**Text passage:**
◆ ◆ ◆

Q. (By Mr. A. L. HARRIS.) Does that seepage come to the surface below on ground that may be used for crops?-A. Yes. The loss of water by seepage is not only a serious problem with canal owners, but frequently becomes the cause of grave injury to the farming lands below. The water which escapes through the bottom of the canal follows the path of least resistance, and this sometimes takes it into the channel of the river or causes the appearance of springs in ravines which before were dry, or it may lead it to reappear in the fields below, often converting them into marshes and swamps. Instances are not infrequent where thousands of acres of land have for a time been rendered valueless from this cause. The saturation of the subsoil and the gradual rise of the water level nearly always attend irrigation. The first wells dug in the San Joaquin Valley in California were 60 to 70 feet deep. Since then the water has risen in many of these wells to within 4 or 5 feet of the surface. Where seepage is not excessive it furnishes an inexpensive method of irrigation; where it is it may cause a double injury. It prevents the growth of crops because of too much water and rendors the soil unproductive through the accumulation of alkali which it causes. Water passing from canals through the subsoil dissolves the soluble salts which all Western lands contain in greater or less measure, and the subsequent evaporation of this alkali-impregnated water so increases the percentage of alkali in the lower lands as to prevent the growth of crops. This evil is not, however, destined to be a permanent one, and, like the excessive moisture, can be remedied by drainage.

Q. (By Mr. FARQUHAR.) In Colorado and Wyoming is the general characteristic of your streams seepage or are they on solid ground and solid bottom?-A. In both of those two States, as a rule, the losses are not excessive in canals. There are exceptions, of course, but in both eastern Colorado and eastern Wyoming the soil is of a character to hold water pretty well, although in the older districts in Colorado there is a considerable area of land in the low bottoms along the streams that has become supersaturated both with water and alkali. This is not altogether due to losses from ditches. Probably the greater part comes from putting too much water on the fields. It is rather a drainage from the area irrigated.

Q. The characteristics of the Arkansas from its source north of Leadville to its reaching the Mississippi has usually been characterized as a river of seepage. Any. where along the banks by digging a few feet down you reach a well. Is it not a fact that that river itself, in its whole course, a good part of it, is really below the surface?-A. All of the rivers that flow out on the plains sink into the sand of their bed. I did not take your question as applying to the rivers, but rather to the ditches. Q. The point was this, that many of the foothill streams east of the mountains

would not the seepage be generally supposed to amount to a great deal or do much harm, but when you come to a river like the Arkansas, with a large body of water passing over plains with very little fall, the water itself is drawn out and distributed a good deal in the banks and surrounding low ground?-A. That is true of all the streams flowing from the Rocky Mountains out on the plains. It is a characteristic of the Rio Grande, of the Arkansas, the South Platte, and the North Platte. The North Platte has been measured 100 miles west of the Wyoming border and found to carry 400 cubic feet per second, while a few miles east of the Nebraska and Wyoming border it was entirely dry. The entire 400 cubic feet per second had sunk into the sand.

◆ ◆ ◆

**Dataset records:**

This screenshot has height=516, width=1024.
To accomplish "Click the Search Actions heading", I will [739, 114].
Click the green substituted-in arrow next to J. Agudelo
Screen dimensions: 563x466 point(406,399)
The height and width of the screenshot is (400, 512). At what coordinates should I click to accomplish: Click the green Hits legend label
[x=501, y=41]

◆ ◆ ◆

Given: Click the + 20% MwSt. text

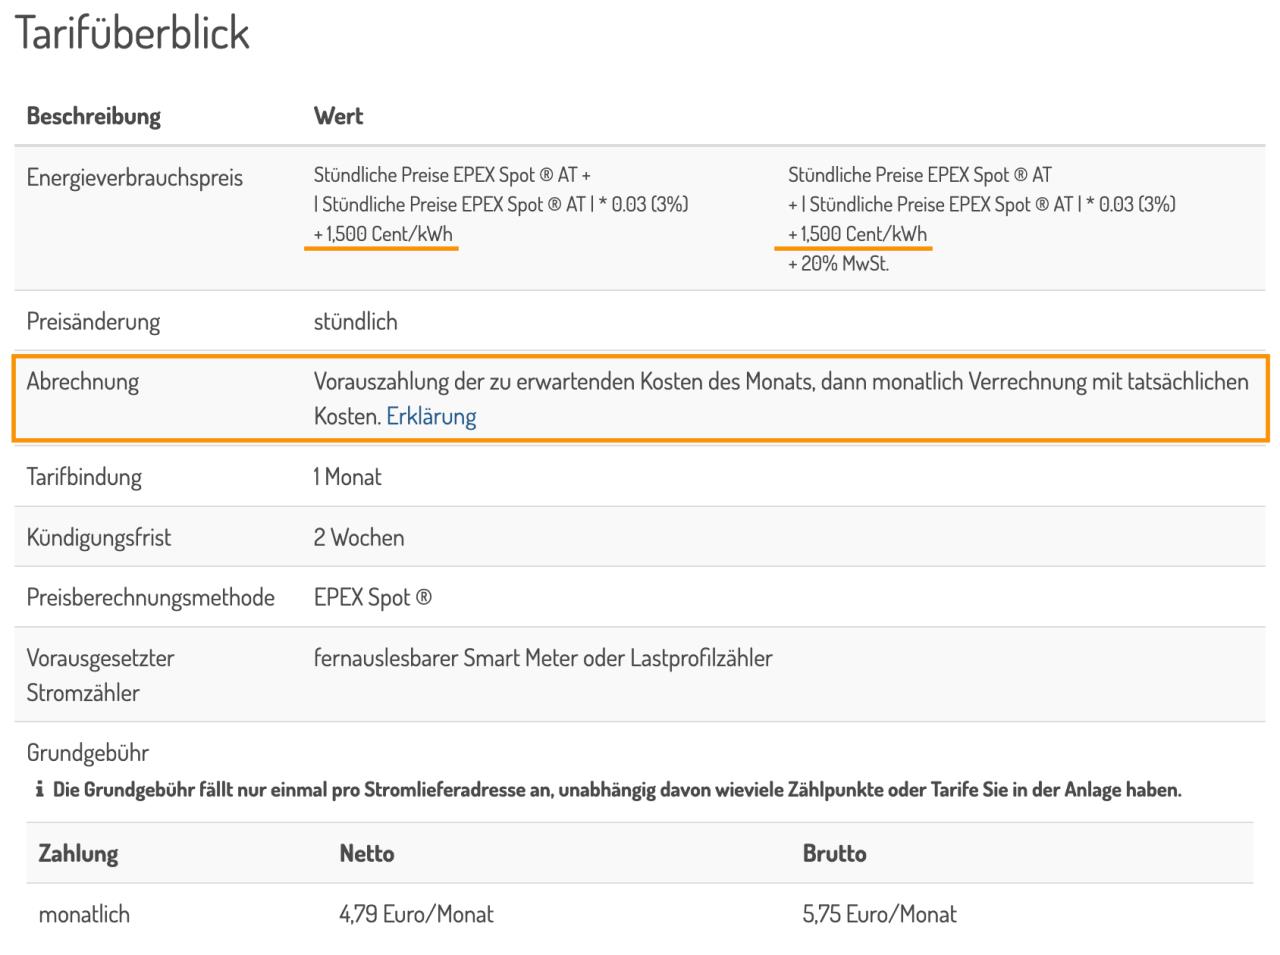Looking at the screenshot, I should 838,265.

◆ ◆ ◆

**Task instructions:**
a - Render the listing's lines from the line with "The height and" to the line with "[x=501, y=41]" as a JSON list of strings, one string per line, leaving out blank lines.
b - Carry on the testimony about irrigation seepage past the point where it stops.

**Expected answers:**
a -
[
  "The height and width of the screenshot is (400, 512). At what coordinates should I click to accomplish: Click the green Hits legend label",
  "[x=501, y=41]"
]

b -
Q. Have you anything to say about the filling up of these canals with silt and other substances that are quite expensive in canaling?—A. The canals taken out of the lower portion of those streams running out on the plains are more or less troubled by the moving sands in the bottom of the stream that tend to fill them up; and all canals that are taken out of rivers that carry considerable quantities of mid in high waters have to be cleaned out every year. The deposits of mud can be handled as a rule without any excessive expense, but in streams like the North and South Platte and the lower part of the Arkansas the sand question is quite troublesome; and on the lower part of the Rio Grande the question of mud becomes an important factor. The red rise in the Rio Grande occurs when there are torrential rains along certain portions of the river where there is a red soil, and enormous volumes of mud are washed down in the river; samples of the stream taken at that time have shown as high as 17 per cent of solid matter. All the ditches have to be closed during the time of the red rise because they would immediately fill up.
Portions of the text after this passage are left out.